It is estimated that about 9 percent of American slaves were disabled on the eve of the Emancipation Proclamation due to some type of physical, sensory, psychological, neurological, or developmental condition. [1] This means that roughly 360,000 to 540,000 American slaves had a disability. [1] In the antebellum age, slaves were described as disabled if their injury or condition prevented them from performing labor, such as blindness, deafness, loss of limbs, and even infertility. Since disabled slaves could not fend for themselves or perform the normal types of slave labor, they usually depended on their masters and mothers to take care of them. In terms of labor, disabled slaves usually found themselves working in the kitchen or in nurseries. Since they could not work as fast as non-disabled slaves, disabled slaves were often subject to harsh treatment that included weapons. Often, slave owners would sell off their disabled slaves to doctors who would then perform medical experiments on them. After slavery ended, disabled slaves mostly remained on plantations until the government was able to set up hospitals and asylums to house them.

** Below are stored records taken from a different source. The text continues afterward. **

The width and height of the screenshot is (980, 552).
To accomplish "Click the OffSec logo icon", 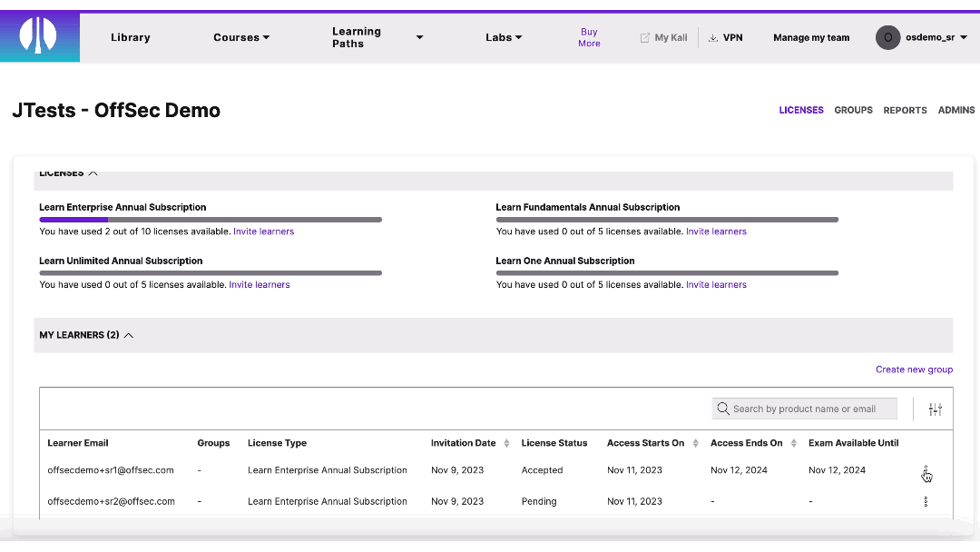I will pos(38,36).
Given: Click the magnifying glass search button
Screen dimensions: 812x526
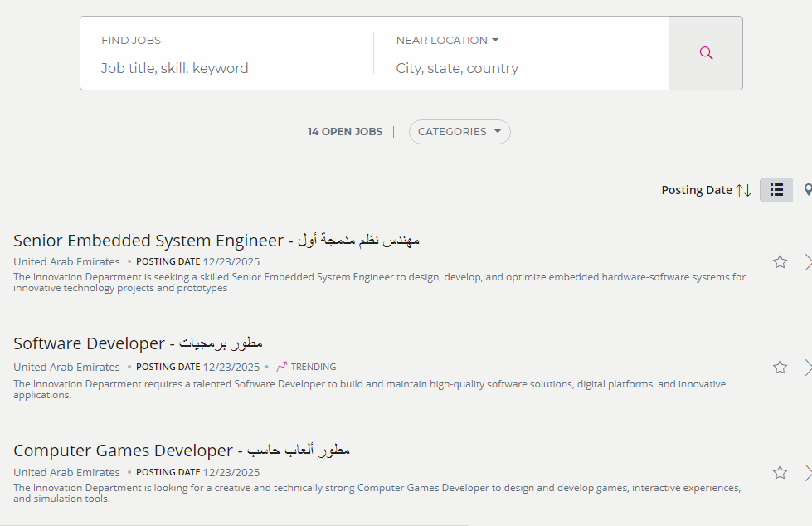Looking at the screenshot, I should pyautogui.click(x=706, y=53).
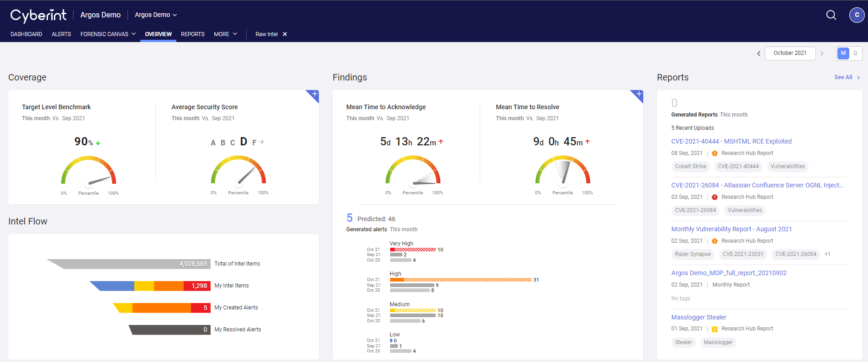This screenshot has width=868, height=362.
Task: Switch to monthly view with M toggle
Action: tap(843, 53)
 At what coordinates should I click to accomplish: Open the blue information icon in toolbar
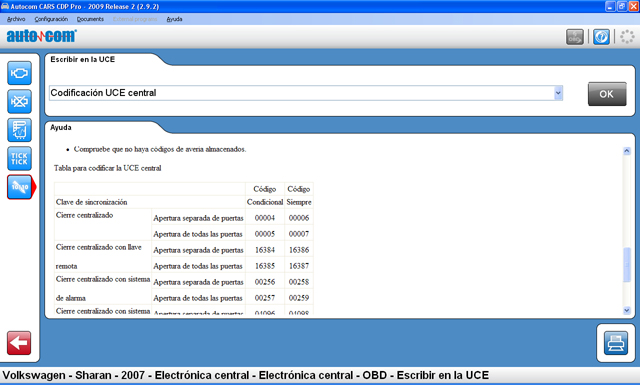pyautogui.click(x=601, y=37)
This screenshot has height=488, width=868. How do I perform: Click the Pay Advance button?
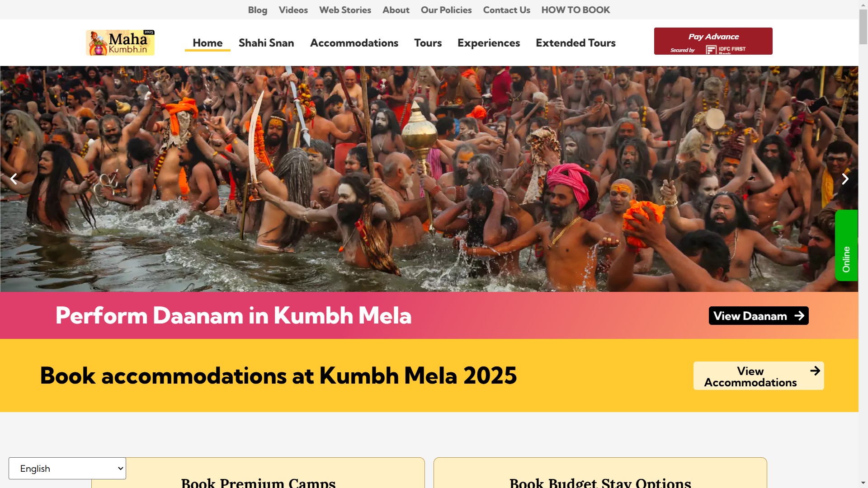tap(713, 41)
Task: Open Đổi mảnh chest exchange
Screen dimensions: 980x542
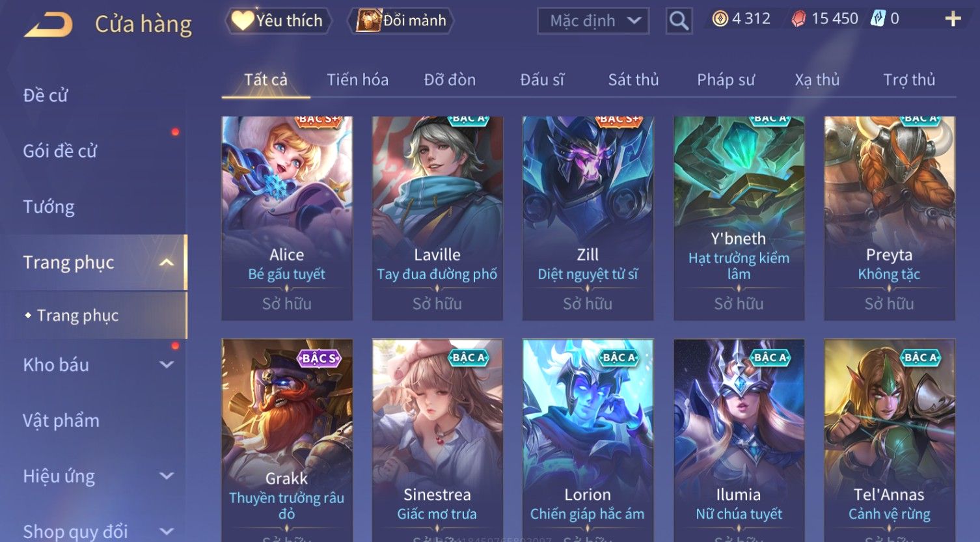Action: point(401,21)
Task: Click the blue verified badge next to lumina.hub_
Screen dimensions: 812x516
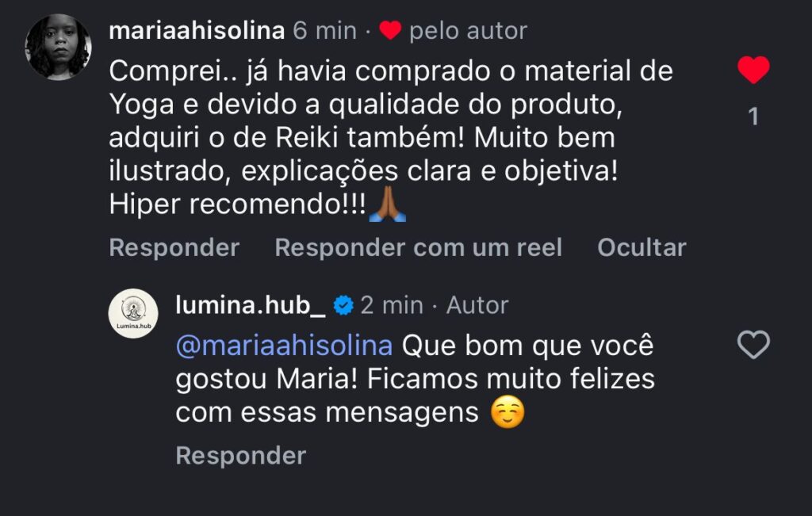Action: (x=343, y=305)
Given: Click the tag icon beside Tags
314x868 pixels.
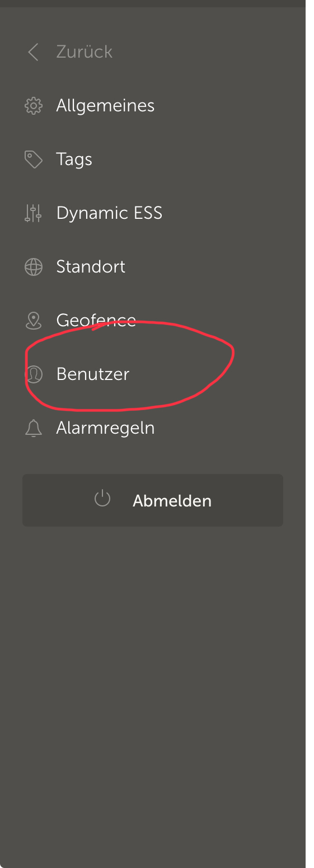Looking at the screenshot, I should [x=34, y=159].
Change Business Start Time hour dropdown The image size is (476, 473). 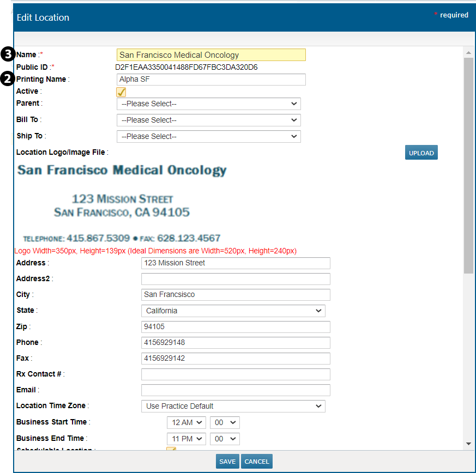186,423
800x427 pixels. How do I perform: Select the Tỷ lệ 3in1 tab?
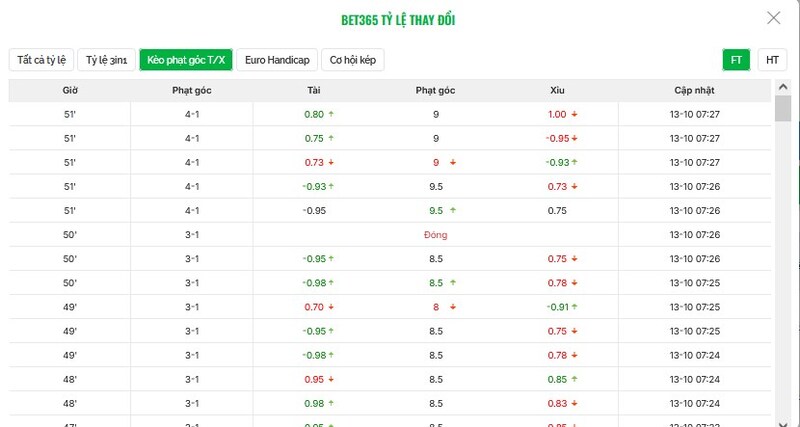(x=106, y=60)
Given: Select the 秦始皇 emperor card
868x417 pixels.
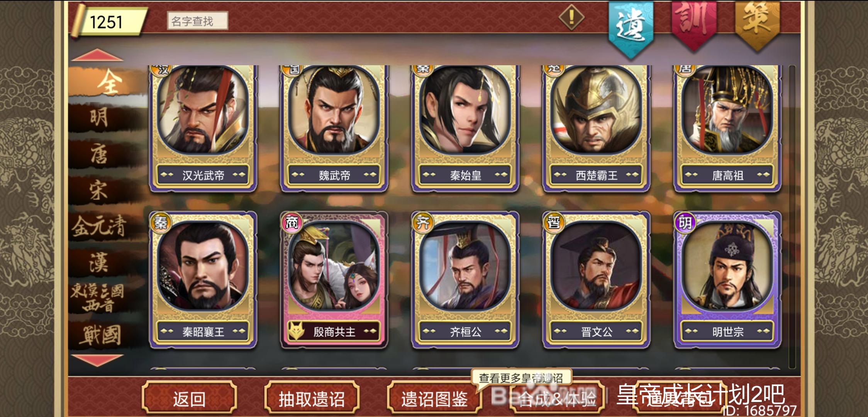Looking at the screenshot, I should click(465, 129).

In the antebellum South, the term "disabled" did not just apply to African American slaves who had been born with a mental or physical disability. Rather, slaveholders usually referred to slaves who had been subject to lack of food, harsh penalties, harmful work conditions, or abuse as mentally or physically disabled. [2] Slaveholders developed the idea of soundness; a slave's soundness depended upon their ability to perform manual labor, their value as a commodity, and lastly their actual health. [2] Because of this, the term disability described many enslaved African Americans because of the multitude of injuries that left them unable to perform manual labor. [2] These "injuries" included diseases, such as rickets, pellagra, and scurvy, which caused sight impairment and stunted growth. [2] Injuries such as fractures, burns, loss of limbs, or head trauma left slaves unable to perform their manual labor which thus labelled them disabled. [2] One of the most common forms of disability was blindness which could have been caused by birth defects, grueling days in the field, or severe beatings or whippings where the eyes were harmed. [2] Infertility, or inability to reproduce, categorized women as disabled as they were unable to perform their most important duty. [2] Along with these disabilities, psychological impairments, neurological problems like epilepsy, old age, and injuries from abuses such as whippings led to slaves being labelled as disabled. [2]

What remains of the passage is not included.